[START OF RECORDED DATA]

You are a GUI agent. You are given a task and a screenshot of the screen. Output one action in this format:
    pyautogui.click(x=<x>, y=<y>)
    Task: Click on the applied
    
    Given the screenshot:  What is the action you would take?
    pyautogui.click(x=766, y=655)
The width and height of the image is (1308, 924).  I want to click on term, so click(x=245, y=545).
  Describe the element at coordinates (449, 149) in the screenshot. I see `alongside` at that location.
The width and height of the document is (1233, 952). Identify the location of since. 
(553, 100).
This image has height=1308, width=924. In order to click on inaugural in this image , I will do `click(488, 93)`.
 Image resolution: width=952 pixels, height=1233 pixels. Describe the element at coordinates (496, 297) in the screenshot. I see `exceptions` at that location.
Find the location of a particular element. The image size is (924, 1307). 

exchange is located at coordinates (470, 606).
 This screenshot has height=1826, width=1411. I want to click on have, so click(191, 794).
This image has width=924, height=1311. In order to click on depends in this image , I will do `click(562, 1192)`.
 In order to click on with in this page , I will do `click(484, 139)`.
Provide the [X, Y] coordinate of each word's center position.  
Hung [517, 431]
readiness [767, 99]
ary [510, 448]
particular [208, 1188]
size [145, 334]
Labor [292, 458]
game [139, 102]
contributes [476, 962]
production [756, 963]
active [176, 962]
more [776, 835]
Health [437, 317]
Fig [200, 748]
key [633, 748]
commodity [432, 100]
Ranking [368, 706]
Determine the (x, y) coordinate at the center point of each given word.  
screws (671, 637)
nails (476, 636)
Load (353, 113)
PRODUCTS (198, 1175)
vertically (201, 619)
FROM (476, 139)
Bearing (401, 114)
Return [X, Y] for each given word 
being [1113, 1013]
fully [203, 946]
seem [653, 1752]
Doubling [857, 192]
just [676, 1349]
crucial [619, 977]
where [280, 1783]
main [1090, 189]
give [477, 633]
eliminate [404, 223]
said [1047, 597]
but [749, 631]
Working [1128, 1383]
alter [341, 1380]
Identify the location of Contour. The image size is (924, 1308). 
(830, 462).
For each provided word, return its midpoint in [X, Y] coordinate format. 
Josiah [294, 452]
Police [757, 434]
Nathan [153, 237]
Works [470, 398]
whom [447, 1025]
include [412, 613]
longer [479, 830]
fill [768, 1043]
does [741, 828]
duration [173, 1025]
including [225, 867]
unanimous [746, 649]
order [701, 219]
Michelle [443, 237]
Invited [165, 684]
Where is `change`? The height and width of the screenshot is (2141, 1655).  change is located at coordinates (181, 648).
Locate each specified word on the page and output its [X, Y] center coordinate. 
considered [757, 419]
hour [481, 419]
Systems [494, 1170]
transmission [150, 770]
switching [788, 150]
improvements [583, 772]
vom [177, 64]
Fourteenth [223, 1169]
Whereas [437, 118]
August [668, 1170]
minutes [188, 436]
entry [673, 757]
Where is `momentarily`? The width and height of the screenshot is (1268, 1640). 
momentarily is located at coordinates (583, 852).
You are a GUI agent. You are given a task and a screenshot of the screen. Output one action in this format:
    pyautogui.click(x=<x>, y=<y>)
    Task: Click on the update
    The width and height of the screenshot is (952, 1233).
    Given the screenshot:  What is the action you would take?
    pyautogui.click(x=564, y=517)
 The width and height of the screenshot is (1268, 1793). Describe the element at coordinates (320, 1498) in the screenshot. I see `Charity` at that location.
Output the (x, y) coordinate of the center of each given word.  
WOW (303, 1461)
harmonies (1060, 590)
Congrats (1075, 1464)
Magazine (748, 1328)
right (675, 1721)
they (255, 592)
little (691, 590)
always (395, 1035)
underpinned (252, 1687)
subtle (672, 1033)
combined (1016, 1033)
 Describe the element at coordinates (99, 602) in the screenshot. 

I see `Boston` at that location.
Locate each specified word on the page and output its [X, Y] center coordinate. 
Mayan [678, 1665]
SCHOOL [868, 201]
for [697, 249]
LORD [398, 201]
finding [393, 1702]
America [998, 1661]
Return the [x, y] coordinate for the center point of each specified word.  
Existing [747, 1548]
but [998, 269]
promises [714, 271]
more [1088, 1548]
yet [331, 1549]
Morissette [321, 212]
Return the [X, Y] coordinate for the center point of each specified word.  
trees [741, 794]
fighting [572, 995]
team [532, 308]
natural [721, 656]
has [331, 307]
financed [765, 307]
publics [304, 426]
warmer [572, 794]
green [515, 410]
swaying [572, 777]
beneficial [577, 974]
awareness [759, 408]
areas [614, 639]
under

[END OF RECORDED DATA]

DIRECTIONS FOR THIS TASK.
Rewrite the records starting at the line that contains "Provide the [X, Y]" and ending at the line that contains "Ranking [368, 706]", keeping the request line and raising every coordinate in the answers by 20.

RESPONSE TO THIS EXERCISE.
Provide the [X, Y] coordinate of each word's center position.  
Hung [537, 451]
readiness [787, 119]
ary [530, 468]
particular [228, 1208]
size [165, 354]
Labor [312, 478]
game [159, 122]
contributes [496, 982]
production [776, 983]
active [196, 982]
more [796, 855]
Health [457, 337]
Fig [220, 768]
key [653, 768]
commodity [452, 120]
Ranking [388, 726]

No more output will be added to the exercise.